Errors in formula calculation

J

john.bedford3

I have been having problems with incorrect calculation of column totals when
using the SUM function. The data I have entered in the column to 20 decimal
places are as follows: 7.4, 10,14.7 and -32. These should total 0.1 but
excel calculates the total as 0.09999999999999430000

I am using Excel97 does anyone else have similar problems and does this also
occur with later versions of Excel.

Thank you.

John
 
Y

yogendra.joshi

john.bedford3 said:
I have been having problems with incorrect calculation of column totals when
using the SUM function. The data I have entered in the column to 20 decimal
places are as follows: 7.4, 10,14.7 and -32. These should total 0.1 but
excel calculates the total as 0.09999999999999430000

I am using Excel97 does anyone else have similar problems and does this also
occur with later versions of Excel.

Thank you.

John
 
Y

yogendra.joshi

Hi John,

Looks like the problem is with the numbers as displayed and as stored.

Try changing the format to number, and you will see if there are any
additional decimal digits that excel has stored.

_ _ _

Stated exercise 1 :: Summarize the forum thread in two sentences.
Stated exercise 2 :: Copy the stretch of the forum thread from "Looks like the" through "excel has stored.".

Given information ::
_ _ _

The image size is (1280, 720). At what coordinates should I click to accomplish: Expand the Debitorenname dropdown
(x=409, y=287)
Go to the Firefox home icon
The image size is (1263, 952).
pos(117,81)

_ _ _

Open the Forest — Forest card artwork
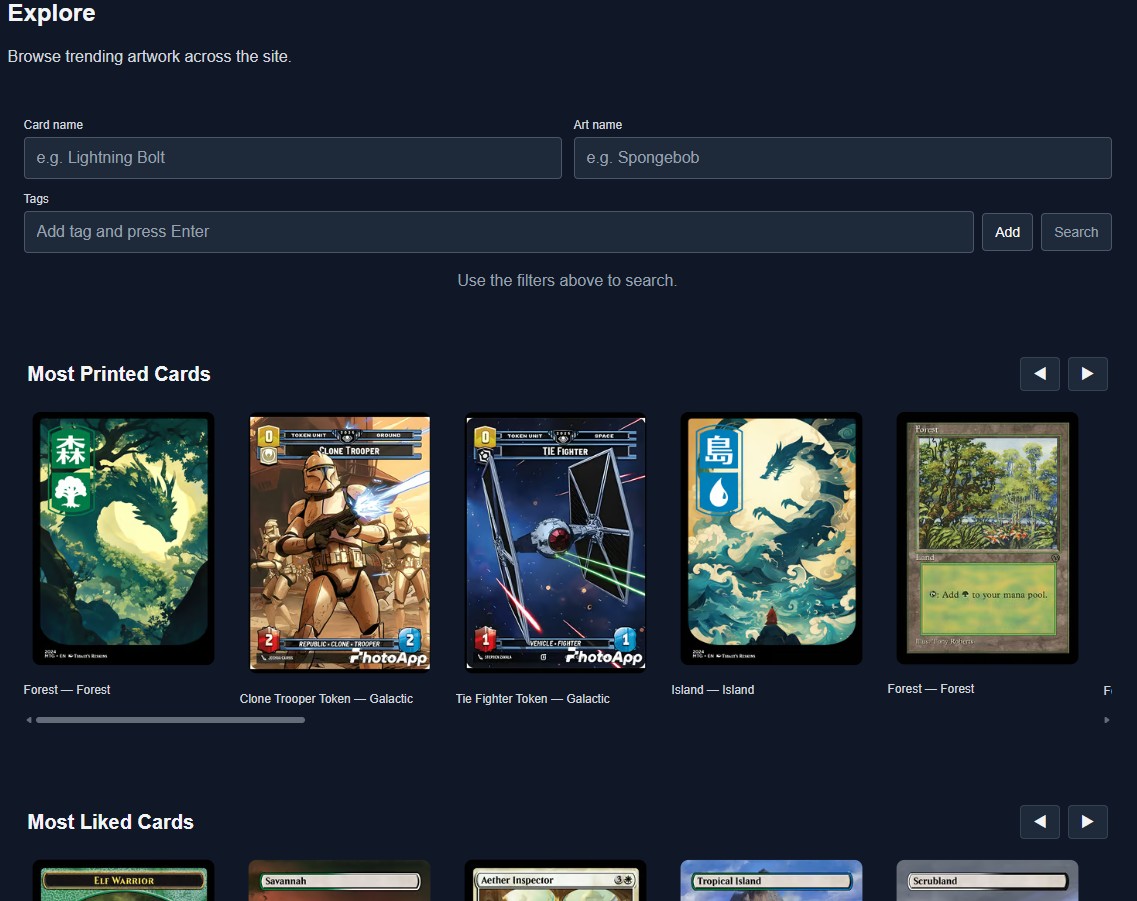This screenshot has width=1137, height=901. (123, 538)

_ _ _

Correct answer 1 :: A user running Excel97 reports that the SUM function totals the values 7.4, 10, 14.7 and -32 as 0.09999999999999430000 instead of 0.1, and asks whether others have similar problems and whether later versions of Excel are affected. A reply suggests that the problem lies in the difference between the numbers as displayed and as stored, and recommends changing the format to number to reveal any additional decimal digits Excel has stored.

Correct answer 2 ::
Looks like the problem is with the numbers as displayed and as stored.

Try changing the format to number, and you will see if there are any
additional decimal digits that excel has stored.